In 2019, US Atlantic and Gulf coasts reported more than 600 cases of flooding according to the National Oceanic and Atmospheric Administration (NOAA), United States. These floods are known as high tide floods and caused by high tides. Climate change has increased the sea levels so much so that even high tides are enough to cause flooding in coastal regions.
Moon’s gravitational pull armed with rising sea levels and climate change will worsen coastal flooding, says NASA head Bill Nelson in a statement. According to the NASA chief, low-lying areas are at increased risk and their suffering is only going to get worse. However, he also added that NASA’s Sea Level Change Team is providing critical information for planning and protection.
According to the lead author of the study, Phil Thompson, high-tide floods will still not be hurricanes but “it’s the accumulated effect over time that will have an impact,” he said in a statement. Thomson argues that businesses cannot function properly in areas that are facing floods from 10 to 15 times a month. The study was published on June 21 in Nature Climate Change.

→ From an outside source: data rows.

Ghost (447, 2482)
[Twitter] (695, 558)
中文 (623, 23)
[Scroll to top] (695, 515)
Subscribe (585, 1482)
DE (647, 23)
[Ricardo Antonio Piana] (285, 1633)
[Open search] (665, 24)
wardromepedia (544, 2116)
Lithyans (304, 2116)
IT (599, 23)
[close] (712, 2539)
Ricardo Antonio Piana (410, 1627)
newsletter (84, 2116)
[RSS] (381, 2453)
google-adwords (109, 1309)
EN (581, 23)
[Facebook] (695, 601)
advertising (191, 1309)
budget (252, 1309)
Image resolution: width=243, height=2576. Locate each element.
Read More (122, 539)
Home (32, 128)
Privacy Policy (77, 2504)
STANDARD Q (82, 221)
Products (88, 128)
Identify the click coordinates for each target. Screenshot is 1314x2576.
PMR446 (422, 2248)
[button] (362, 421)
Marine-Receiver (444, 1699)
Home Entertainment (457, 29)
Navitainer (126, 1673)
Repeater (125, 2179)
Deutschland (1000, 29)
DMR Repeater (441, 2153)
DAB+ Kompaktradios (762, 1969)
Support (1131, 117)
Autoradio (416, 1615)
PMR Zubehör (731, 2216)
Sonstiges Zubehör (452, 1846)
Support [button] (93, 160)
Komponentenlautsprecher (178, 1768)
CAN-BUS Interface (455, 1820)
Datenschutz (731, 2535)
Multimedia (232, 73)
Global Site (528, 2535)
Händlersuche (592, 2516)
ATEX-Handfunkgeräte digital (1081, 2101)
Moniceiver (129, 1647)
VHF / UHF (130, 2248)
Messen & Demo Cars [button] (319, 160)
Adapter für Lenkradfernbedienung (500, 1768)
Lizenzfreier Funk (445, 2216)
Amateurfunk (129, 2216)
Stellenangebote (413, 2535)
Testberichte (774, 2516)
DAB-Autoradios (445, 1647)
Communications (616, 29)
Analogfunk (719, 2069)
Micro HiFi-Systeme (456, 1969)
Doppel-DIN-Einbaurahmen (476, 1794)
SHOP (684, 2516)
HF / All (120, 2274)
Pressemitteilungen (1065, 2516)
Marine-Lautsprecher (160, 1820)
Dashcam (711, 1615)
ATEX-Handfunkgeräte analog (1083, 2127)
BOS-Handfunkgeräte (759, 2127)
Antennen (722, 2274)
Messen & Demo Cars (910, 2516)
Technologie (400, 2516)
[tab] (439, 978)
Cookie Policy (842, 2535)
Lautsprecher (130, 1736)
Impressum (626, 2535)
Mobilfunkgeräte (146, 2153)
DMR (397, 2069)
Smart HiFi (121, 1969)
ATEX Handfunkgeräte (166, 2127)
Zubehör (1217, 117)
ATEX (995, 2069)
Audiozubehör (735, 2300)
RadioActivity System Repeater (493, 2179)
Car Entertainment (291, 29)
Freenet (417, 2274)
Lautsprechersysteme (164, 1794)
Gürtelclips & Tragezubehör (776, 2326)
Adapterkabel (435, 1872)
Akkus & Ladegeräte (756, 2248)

The study explains that the reason behind simultaneous flooding in cities on the widely separated coastlines is the wobble in the moon’s orbit. According to scientists, the wobble takes 18.6 years to complete and undergoes two phases of varied gravitational pulls. While one phase mitigates tides — by making high tides smaller and low tides higher -the other one amplifies them, making low tides lower and high tides shoot even higher. Coupled with the high sea levels expected in the 2030s, these effects will be amplified further.